» **Суть задания**
Перепишите без изменений фрагмент интервью с Павлом Крашенинниковым начиная со слов «20 апреля 2006, 20:00» и заканчивая словами «15 своих коллег.» включительно.

Posted 20 апреля 2006,, 20:00

Published 20 апреля 2006,, 20:00

Modified 8 марта, 09:06

Updated 8 марта, 09:06

Павел Крашенинников

Павел Крашенинников

20 апреля 2006, 20:00
В России по закону жить можно. В этом уверен председатель комитета Госдумы по гражданскому, уголовному, арбитражному и процессуальному законодательству Павел КРАШЕНИННИКОВ. Депутат и экс-министр рассказал «НИ», почему он не хочет возвращаться в правительство, из-за чего не любит ходить на рыбалку, и о том, готов ли отд

– Павел Владимирович, депутаты нынешнего созыва внесли в среднем по пять законов, а вы – около восьмидесяти. Получается, что вы работаете за 15 своих коллег.

– Юриспруденция – это моя профессия. А написанием законов я занимаюсь с 1990 года, когда работал в Верховном Совете. Потом возглавлял законодательное управление в Министерстве юстиции. Законодательство – это мой мир. И если я вижу бреши в законах, то стараюсь их исправить. Если бы меня поставили работать металлургом, наверное, я бы с этим так не справился. Как и люди, которые пришли в Госдуму из других профессий.

» **Исходные данные**
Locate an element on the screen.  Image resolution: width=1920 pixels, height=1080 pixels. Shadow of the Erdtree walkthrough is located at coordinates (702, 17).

» **Ответ к заданию**
20 апреля 2006, 20:00
В России по закону жить можно. В этом уверен председатель комитета Госдумы по гражданскому, уголовному, арбитражному и процессуальному законодательству Павел КРАШЕНИННИКОВ. Депутат и экс-министр рассказал «НИ», почему он не хочет возвращаться в правительство, из-за чего не любит ходить на рыбалку, и о том, готов ли отд

– Павел Владимирович, депутаты нынешнего созыва внесли в среднем по пять законов, а вы – около восьмидесяти. Получается, что вы работаете за 15 своих коллег.